Predicting community change

The study by Williams et al. highlights the utility of two approaches: first, a multifactor approach to the study of global change, which allows more comprehensive understanding of community and ecosystem responses, and secondly, a demographic approach to community change, in which responses of all life cycle stages are quantified for important species. This allows a more detailed and mechanistic understanding of why plant communities may change in future conditions, and may permit further extrapolation. For instance, if researchers determine individual life cycle effects of several separate factors, these may be combined to predict future population changes. However, one major obstacle remains: interactive effects.

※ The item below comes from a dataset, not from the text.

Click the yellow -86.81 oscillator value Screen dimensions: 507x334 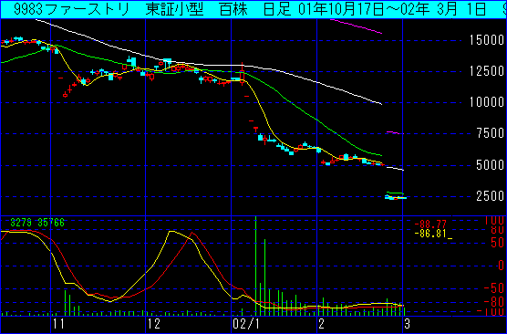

Although Williams et al. identified cases where the response of a life cycle stage to combined CO2 and warming did not match expectations based on the single treatments, they did not attempt to explain the mechanisms behind these interactive effects. A better understanding of when and why such interactions arise would greatly benefit the field of global change research, and may grow out of studies similar to this one.

As studies such as that of Williams et al. bring us closer to predicting the future composition of a plant community, we must keep in mind the bigger picture. Global change responses of diseases, herbivores, mutualists, and other species may have important effects that alter the community trajectory from that suggested by plot-scale global change experiments, with important consequences for the eventual functioning of the ecosystem. The valuable approaches of Williams et al. are likely to be adopted by others, and should provide important clues to the future of other plant communities – but important challenges will remain.